Quote the part of the entries below that opens with the line containing "Image resolution: width=1372" and closes with the last line of the entries, keeping every word unchanged and leaving out the pictures.

___

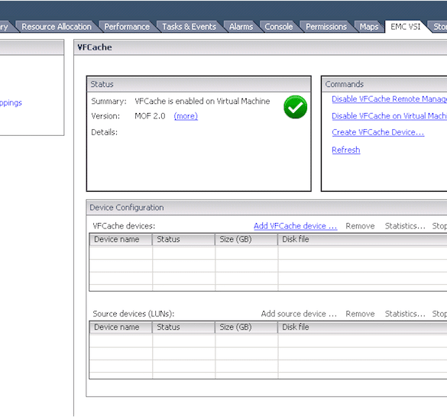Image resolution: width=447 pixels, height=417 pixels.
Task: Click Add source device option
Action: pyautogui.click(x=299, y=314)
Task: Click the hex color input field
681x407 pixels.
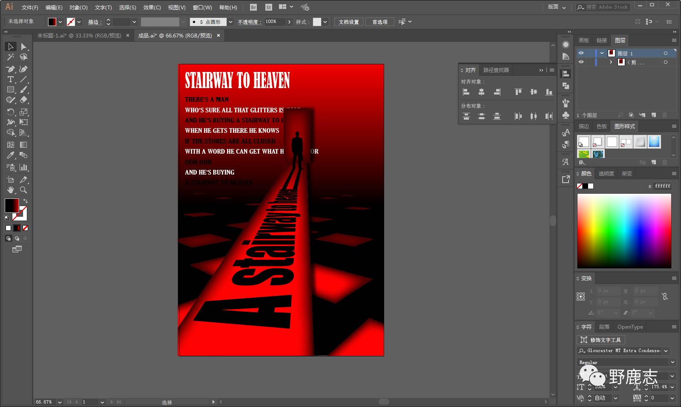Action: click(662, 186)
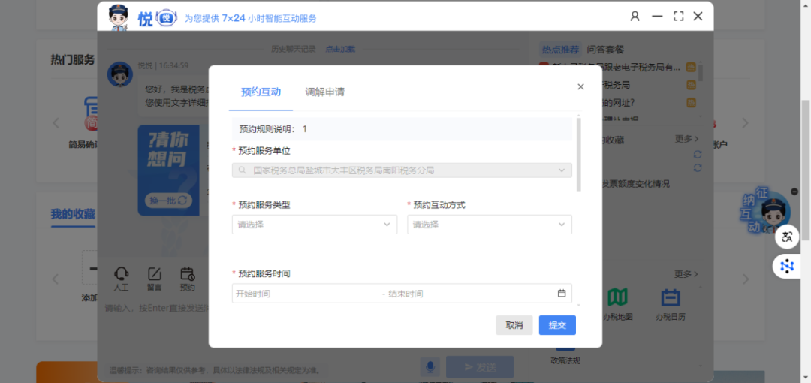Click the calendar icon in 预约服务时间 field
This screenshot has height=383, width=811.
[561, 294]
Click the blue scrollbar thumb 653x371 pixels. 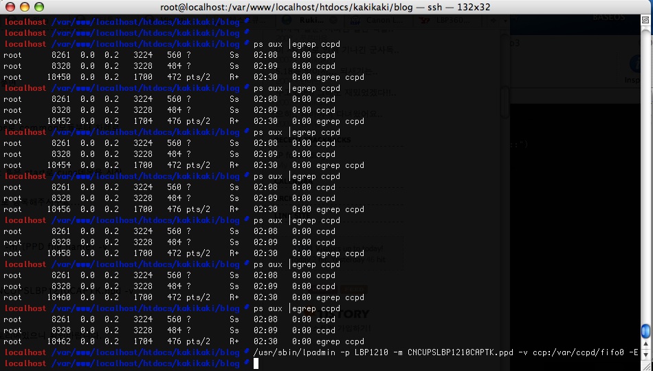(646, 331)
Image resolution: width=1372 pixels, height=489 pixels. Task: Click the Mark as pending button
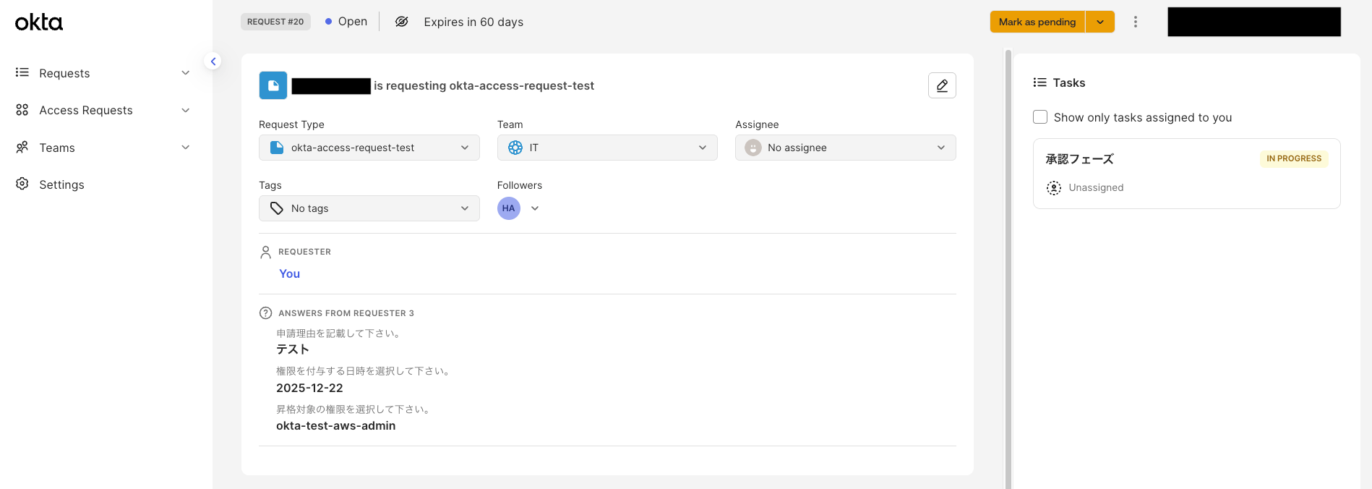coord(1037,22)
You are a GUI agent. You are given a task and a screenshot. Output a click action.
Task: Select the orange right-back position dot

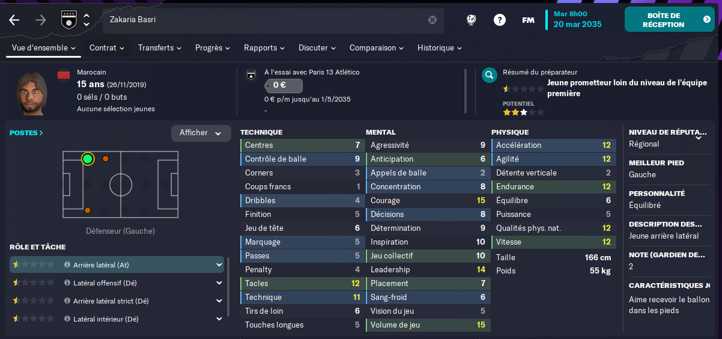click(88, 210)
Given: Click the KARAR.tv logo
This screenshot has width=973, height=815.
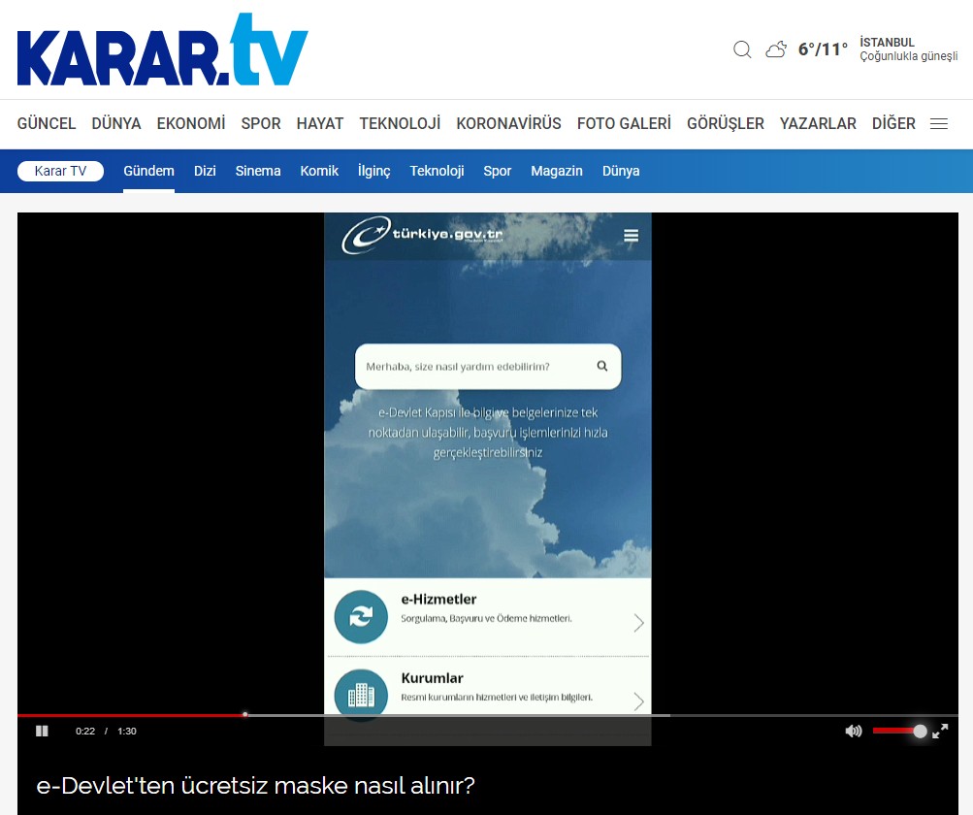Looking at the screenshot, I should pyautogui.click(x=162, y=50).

___

■ **Task answer**
Image resolution: width=1372 pixels, height=489 pixels. Task: Click the Mark as pending button
coord(1037,22)
You are a GUI agent. You are given a task and a screenshot. Output a click action.
Task: Select the orange right-back position dot

click(88, 210)
Given: Click the KARAR.tv logo
This screenshot has width=973, height=815.
Looking at the screenshot, I should pyautogui.click(x=162, y=50).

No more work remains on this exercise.